Third option is the sale of Nokia's stake, which in my opinion, should not be availed. At the moment, networking equipment business is the best performing segment for the company -- it would not be wise to get rid of the best component when devices segment is performing poorly. In my opinion, Nokia should increase its stake in the joint venture instead of selling it.
Devices Segment Moving Towards High Margin Areas?
Overall sales distribution for the last year was interesting from the company's mobile devices segment. China, India, the Middle East and Africa are known to be the biggest markets for Nokia -- however, all of these regions recorded a decline in sales during the last year. On the other hand, Nokia was able to grow sales in North America by 28%, the only region showing growth. An interesting thing to note here is that sales volume for North America actually came down to 2.2 million units from 3.9 million units in 2011. This clearly indicates that the company was able to sell more of its high-end products in North America, which resulted in higher sales despite lower volumes. It is an encouraging sign for Nokia that North American customers are welcoming high-end products from the company.
Sales were mainly affected due to a lack of variety in its smartphone line. However, now the company has a diverse portfolio of touch screen smartphones, which will cater to a large set of customers. Average selling price in smartphones is also encouraging for the company as it is able to get a higher ASP for its smartphones. Furthermore, Nokia's cheaper smartphones are recapturing some of the lost market share in China and India -- I expect a substantial recovery in Asia and Africa.

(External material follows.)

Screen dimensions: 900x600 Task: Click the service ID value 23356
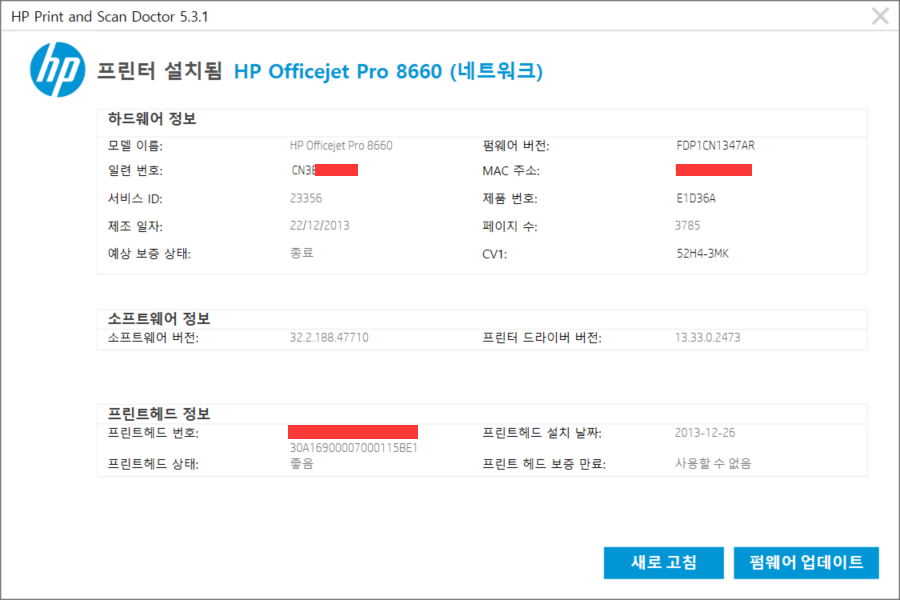[x=306, y=199]
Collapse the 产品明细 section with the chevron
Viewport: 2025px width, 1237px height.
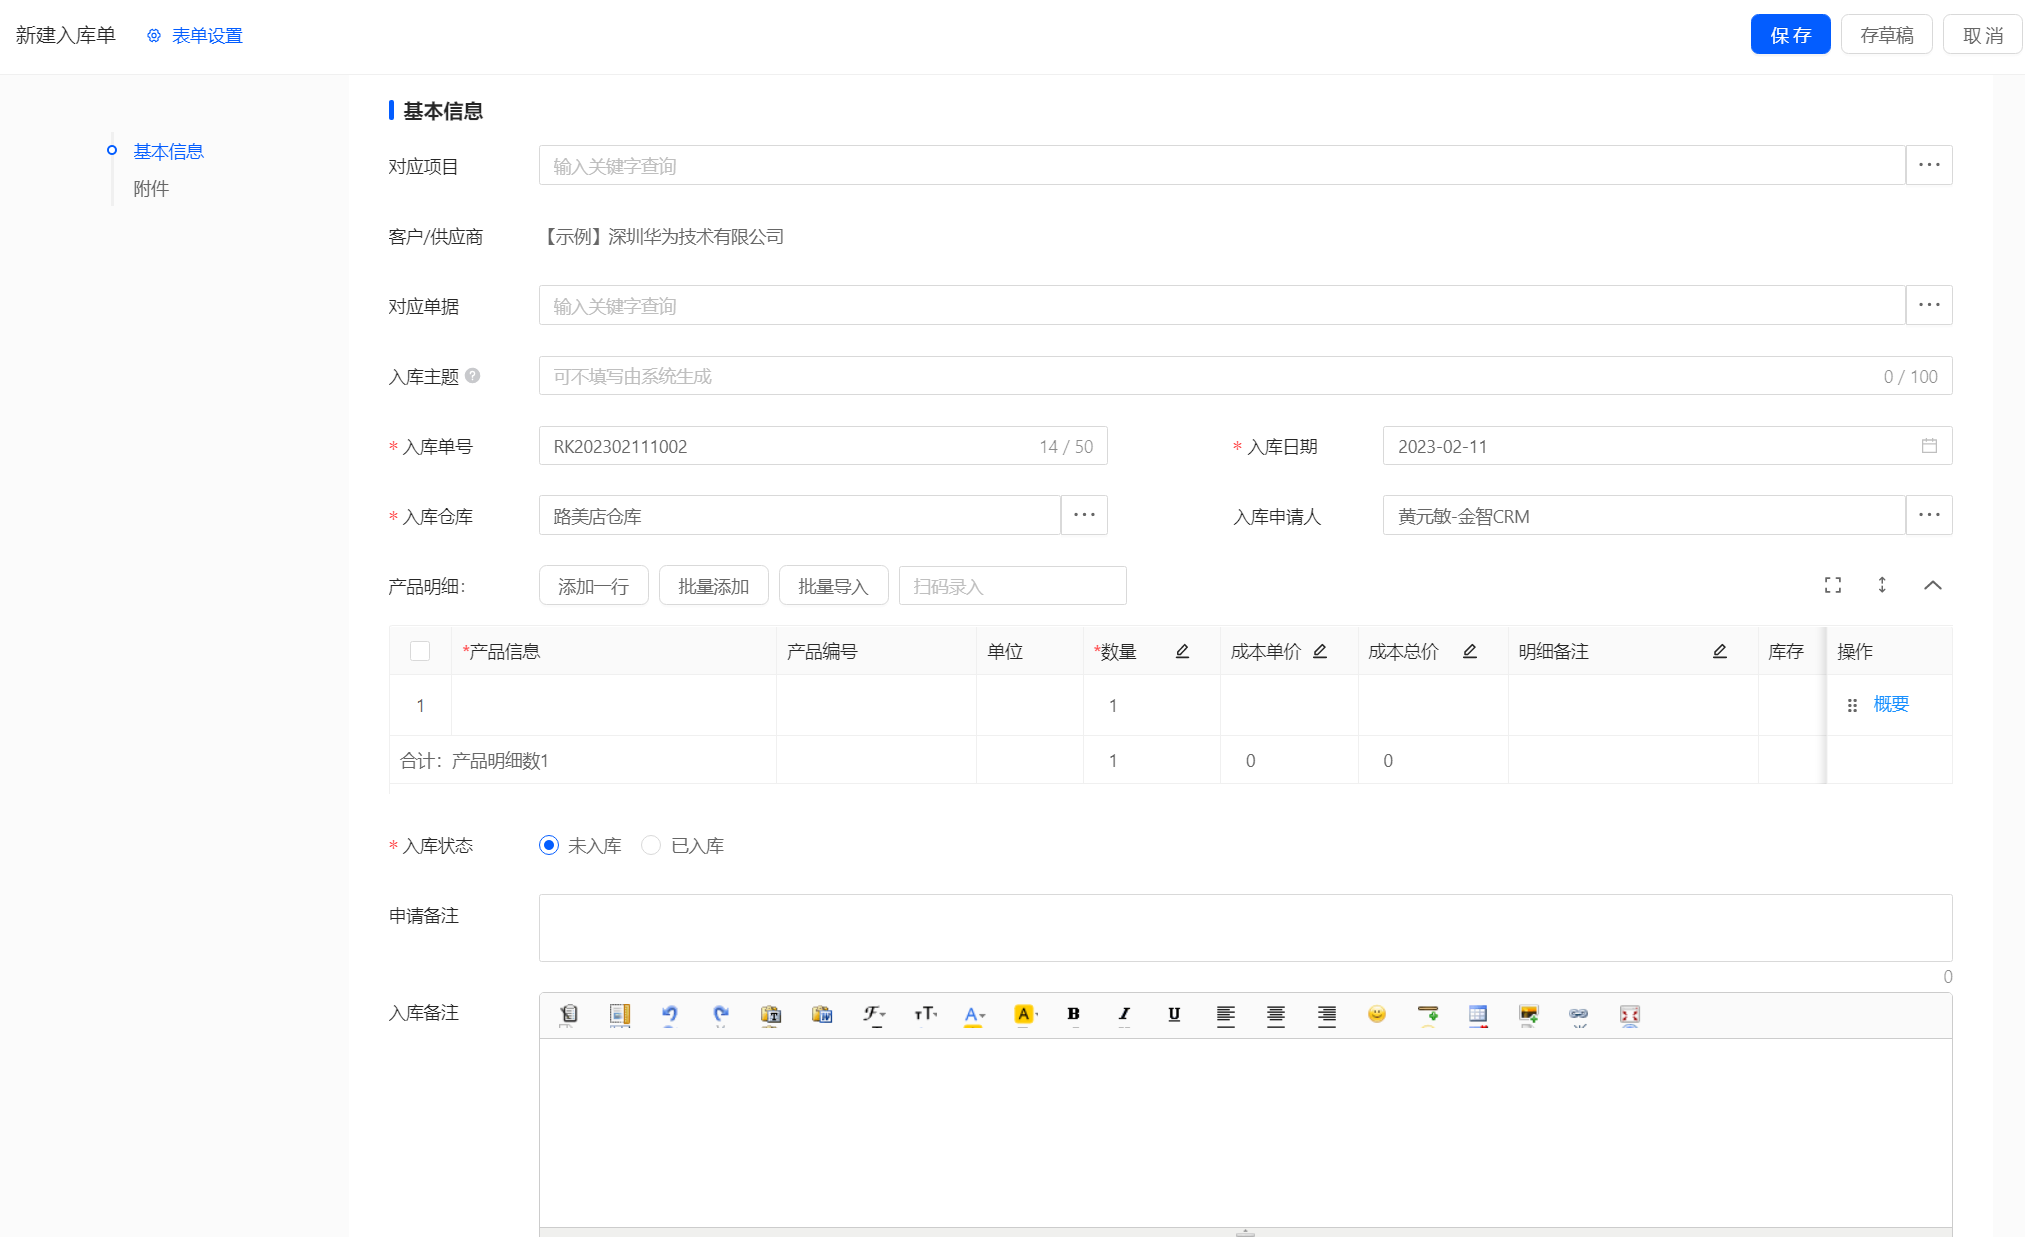click(x=1933, y=585)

It is clear that there is some recovery in the company's mobile devices segment. However, it will take some time for Nokia to make this segment profitable again. Meanwhile, Nokia Siemens can be a good support for the company. Nokia is an attractive bet at the moment. In my opinion, the stock is undervalued and the market is ignoring the value of Nokia Siemens due to the poor performance of its mobile devices segment. If Nokia increases its stake in the venture, it will be able to increase its cash flows in the short term as well as long term. Recovering mobile devices segment and increased cash flows from the networking equipment business should allow the company to post impressive numbers during the current year. As a result, I expect a considerable recovery in the stock price over the next 12 months.